§ What needs to be done: Set out exactly every line of the entries below, starting at the line that holds "Task: Click the" and stopping after the line that holds "Filter repository list".

#### Records to process ####

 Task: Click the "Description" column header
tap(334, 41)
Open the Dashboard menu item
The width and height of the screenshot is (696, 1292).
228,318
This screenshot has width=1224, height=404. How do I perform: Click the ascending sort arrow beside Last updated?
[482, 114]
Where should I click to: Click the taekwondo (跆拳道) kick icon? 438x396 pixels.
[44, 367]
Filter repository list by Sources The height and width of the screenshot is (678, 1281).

####
#### Records to process ####

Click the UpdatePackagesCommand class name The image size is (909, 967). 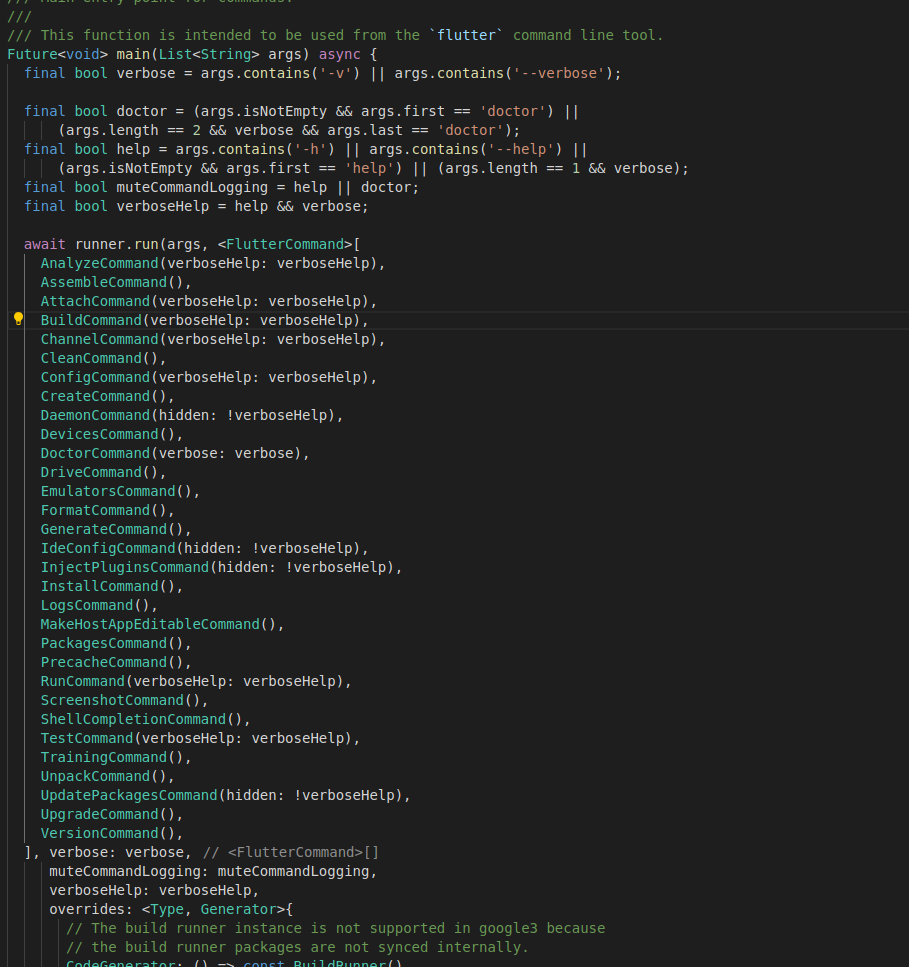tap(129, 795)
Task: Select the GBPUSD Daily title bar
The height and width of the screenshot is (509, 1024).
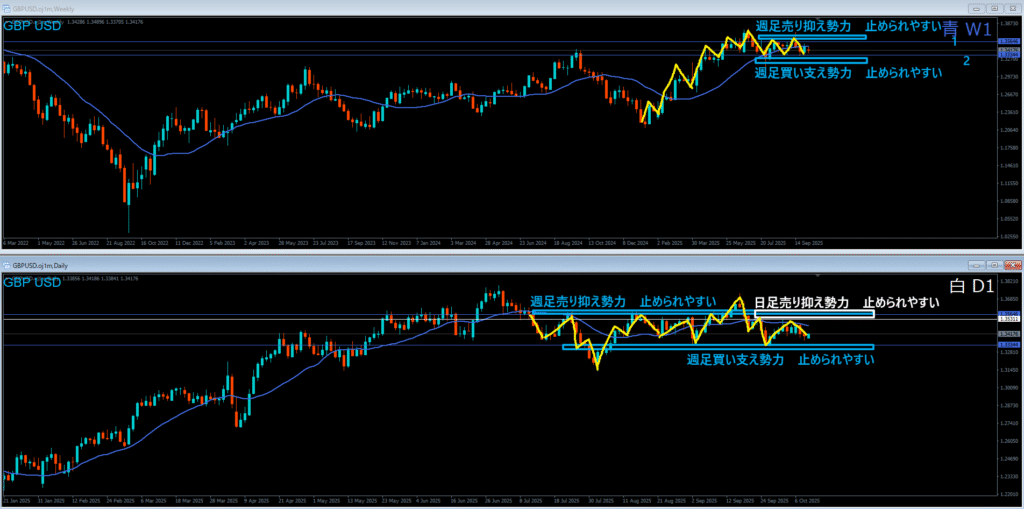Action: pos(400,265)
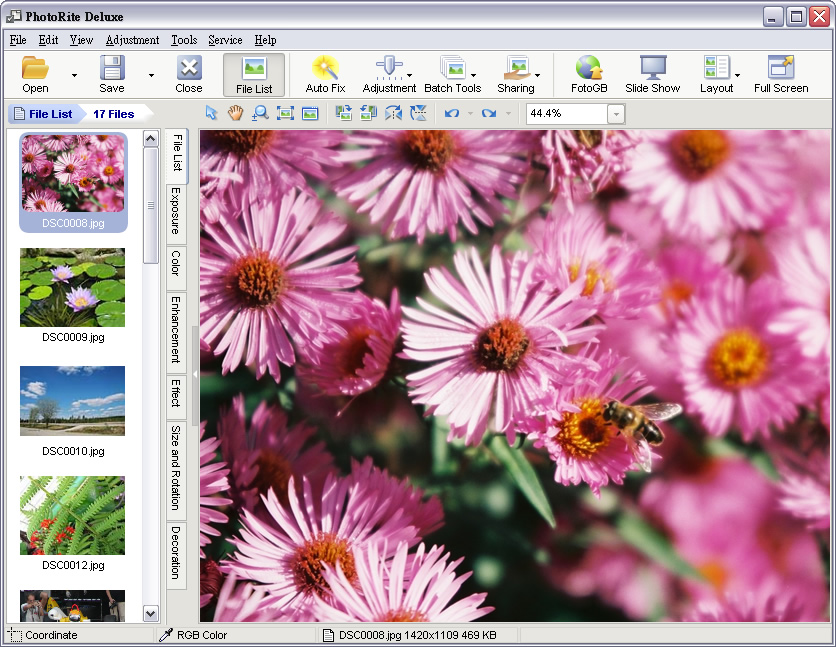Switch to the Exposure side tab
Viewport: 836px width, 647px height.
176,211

####
#### Records to process ####

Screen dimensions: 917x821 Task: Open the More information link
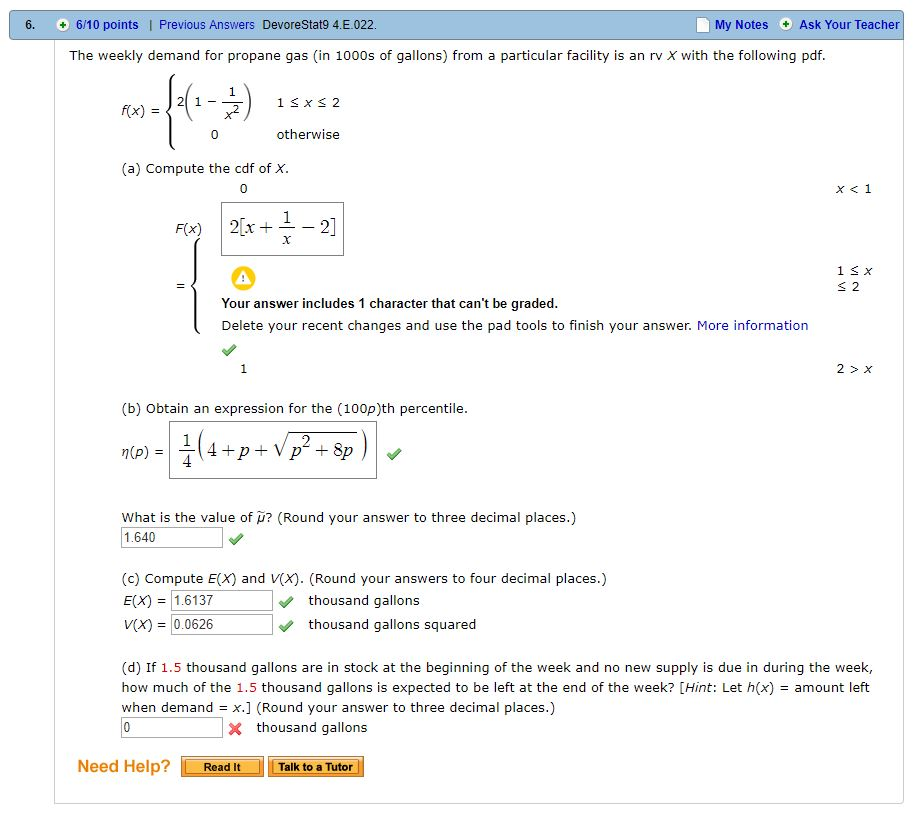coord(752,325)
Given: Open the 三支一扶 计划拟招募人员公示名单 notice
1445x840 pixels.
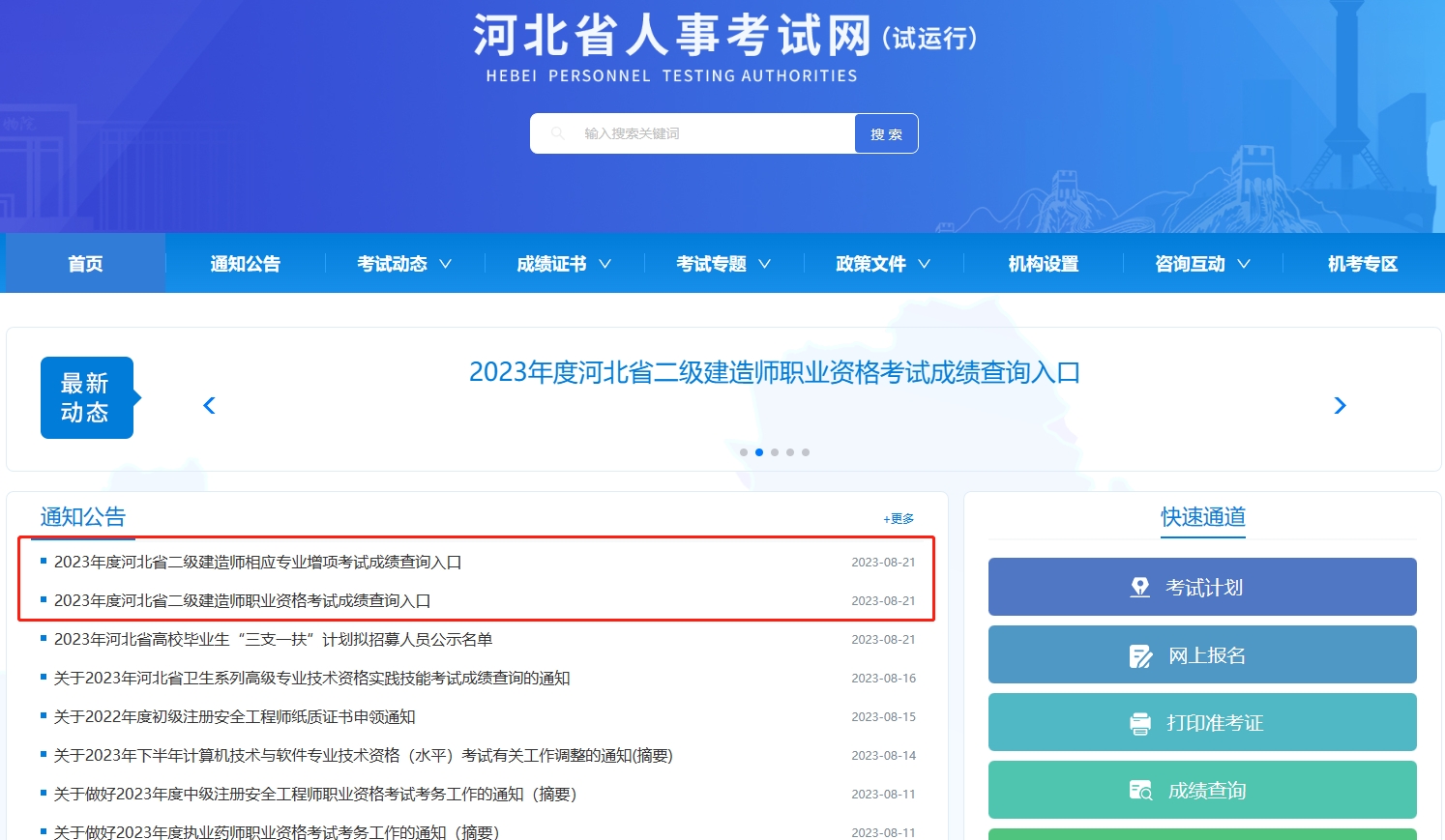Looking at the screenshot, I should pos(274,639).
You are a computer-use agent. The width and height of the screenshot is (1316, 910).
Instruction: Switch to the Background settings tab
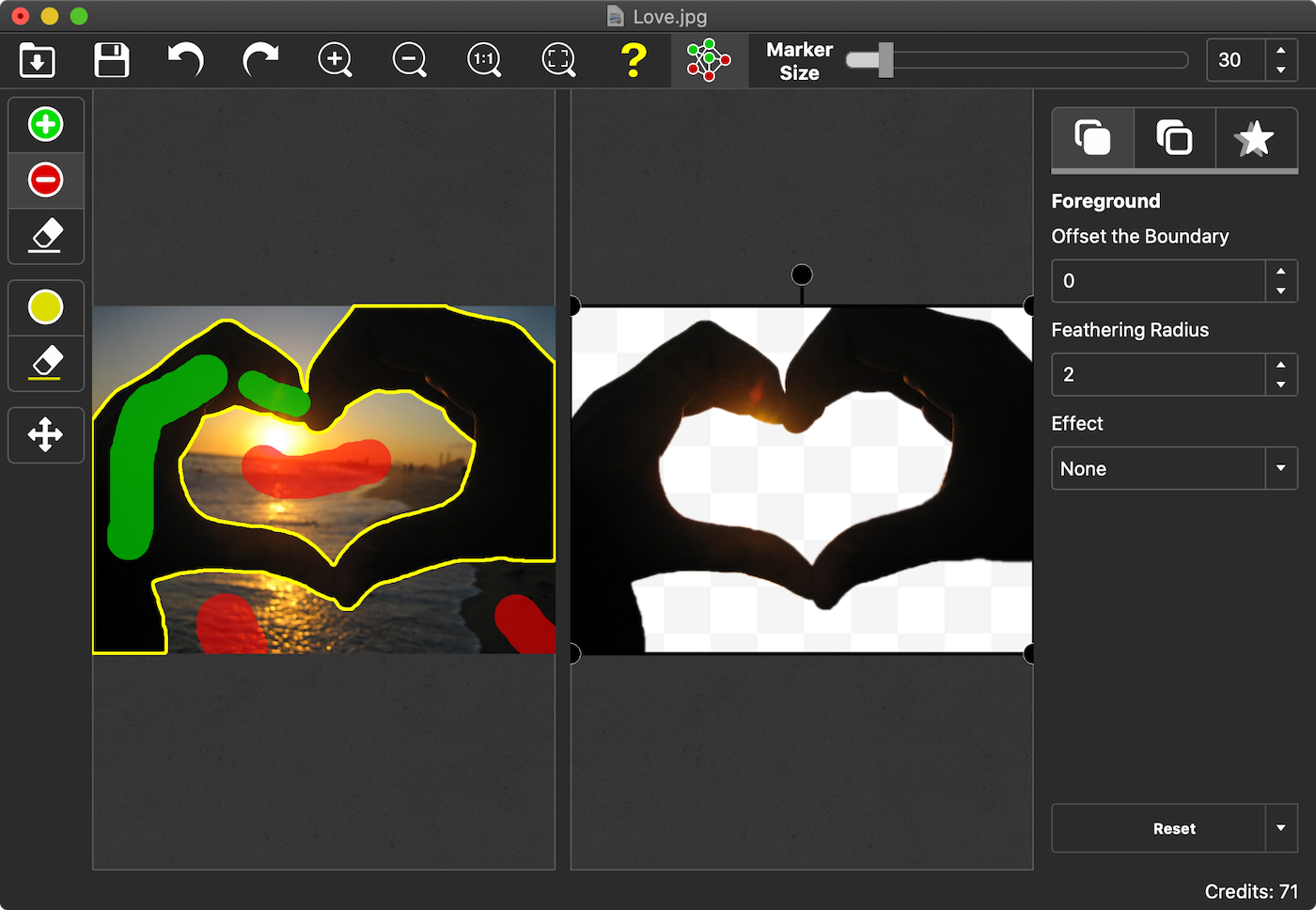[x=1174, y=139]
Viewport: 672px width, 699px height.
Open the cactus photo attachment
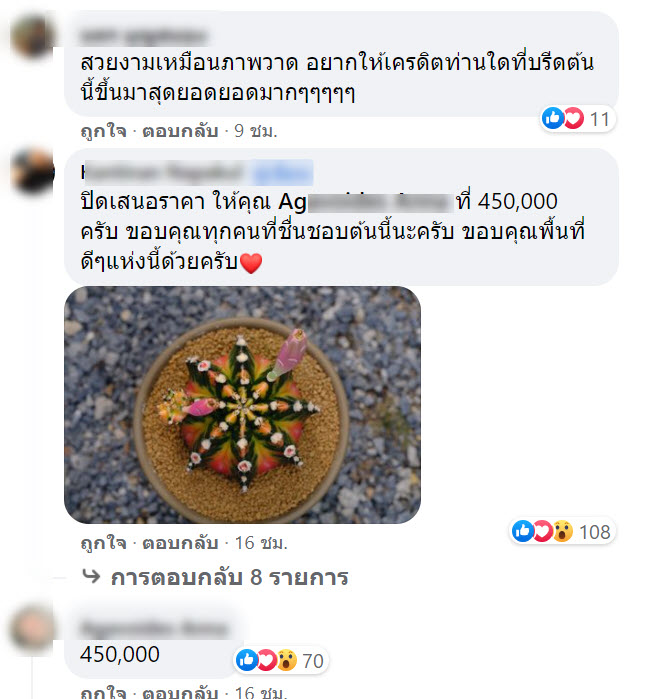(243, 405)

####

§ Solution:
 Task: Click the "Description" column header
tap(334, 41)
Open the Dashboard menu item
The width and height of the screenshot is (696, 1292).
228,318
This screenshot has width=1224, height=404. How do I perform: Click the ascending sort arrow beside Last updated?
[482, 114]
Where should I click to: Click the taekwondo (跆拳道) kick icon? 438x396 pixels.
[44, 367]
Filter repository list by Sources The height and width of the screenshot is (678, 1281).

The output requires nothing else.